§ **Goal of the exercise**
Transcribe, leaving out every picture, the lines that run from the start of the listing below through the line with "This screenshot has width=924, height=1307.".

§ **Data in this exercise**
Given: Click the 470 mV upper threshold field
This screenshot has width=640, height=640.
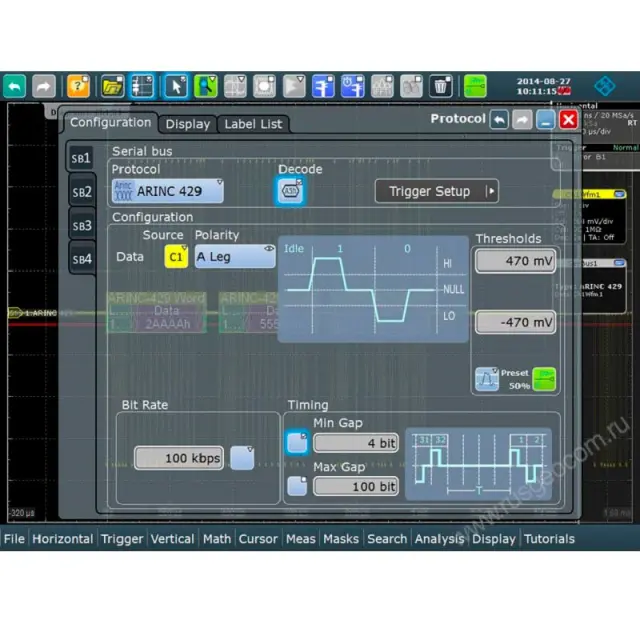Looking at the screenshot, I should tap(515, 262).
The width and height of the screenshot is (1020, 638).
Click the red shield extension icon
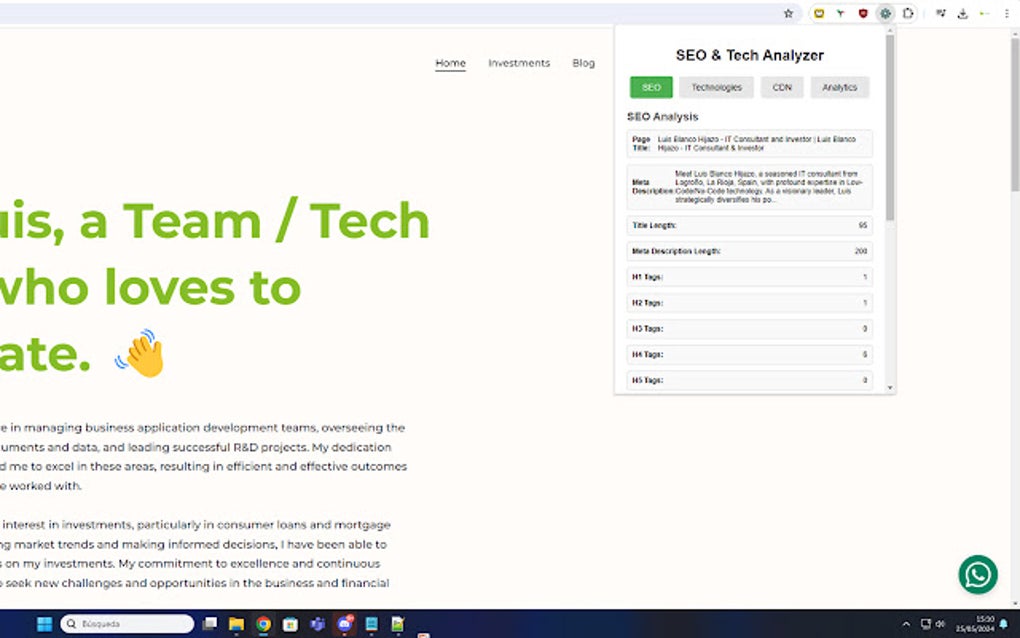coord(864,13)
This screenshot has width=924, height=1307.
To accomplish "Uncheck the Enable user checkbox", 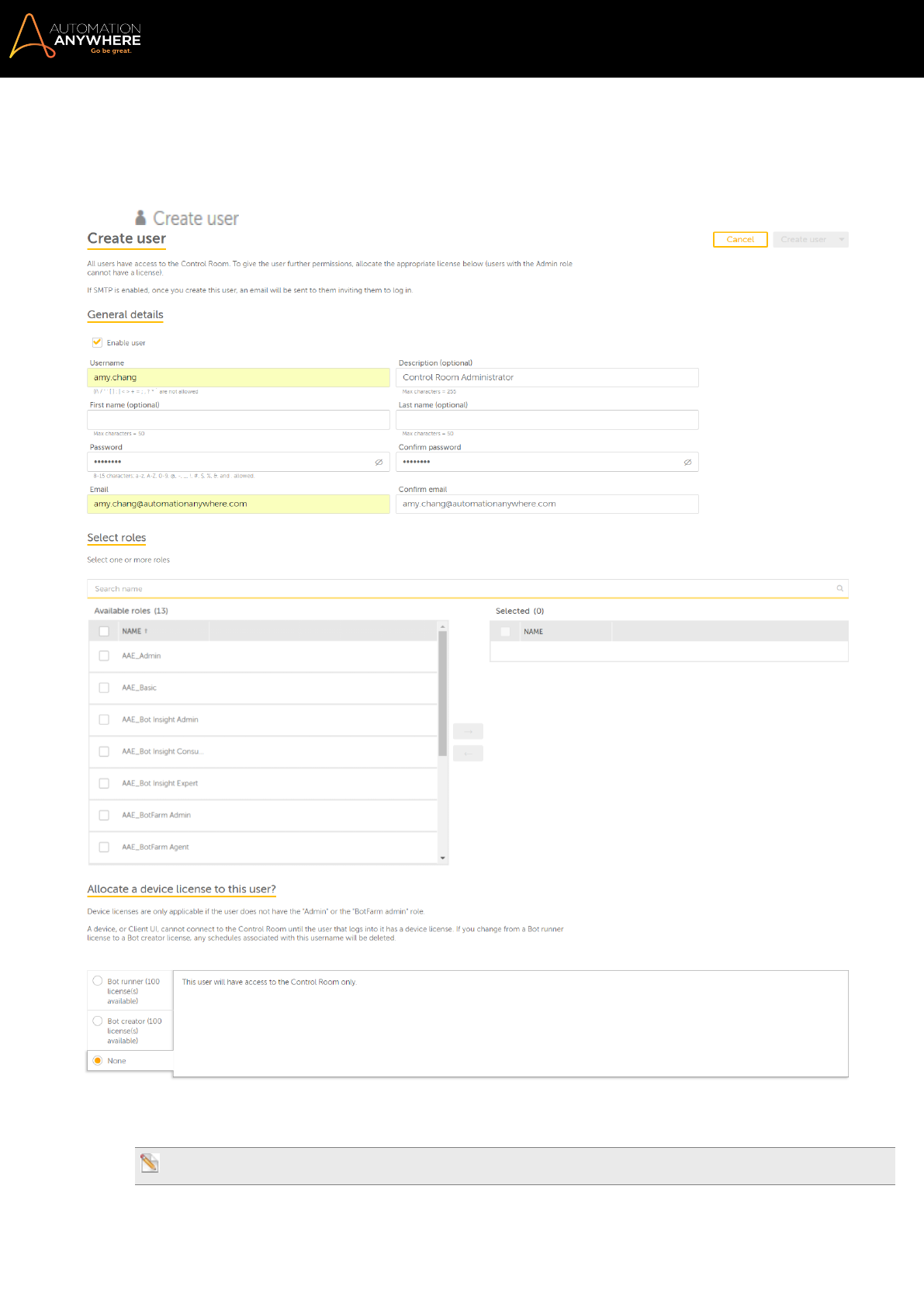I will tap(98, 342).
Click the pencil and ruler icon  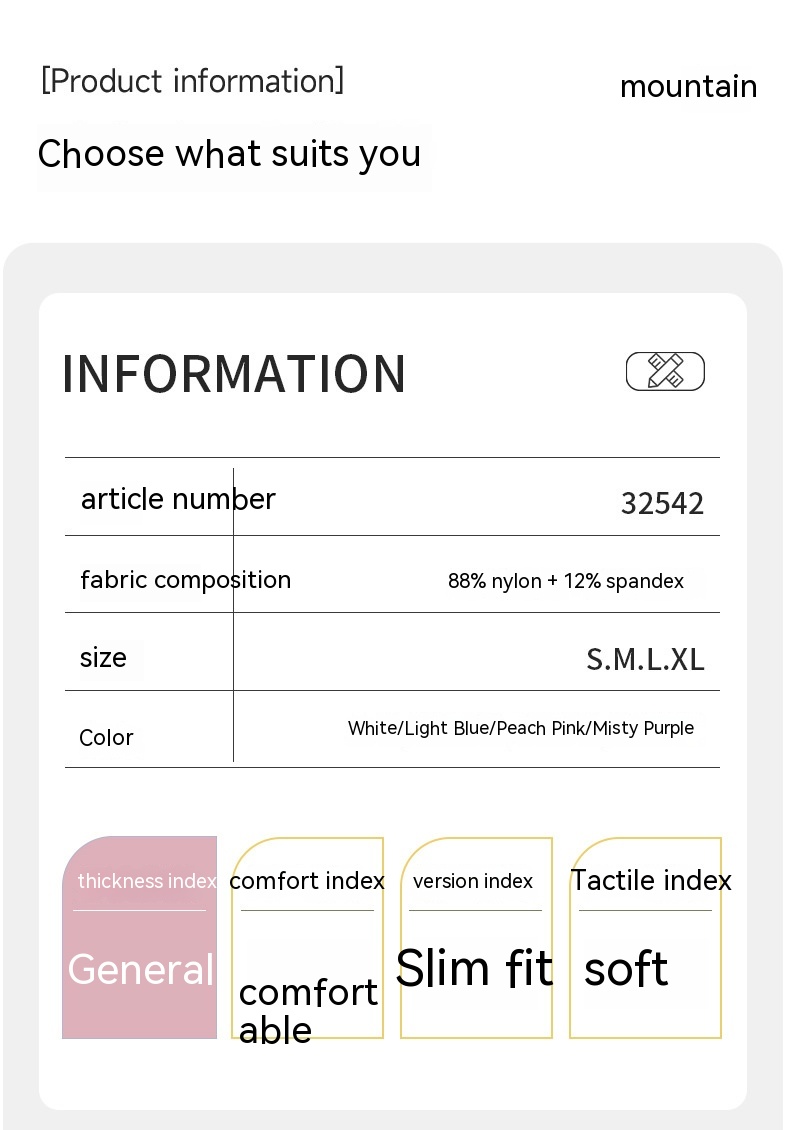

§ **Answer section**
Given: Click the 470 mV upper threshold field
This screenshot has width=640, height=640.
Looking at the screenshot, I should tap(515, 262).
The width and height of the screenshot is (1020, 638).
Click the red shield extension icon
coord(864,13)
This screenshot has width=924, height=1307.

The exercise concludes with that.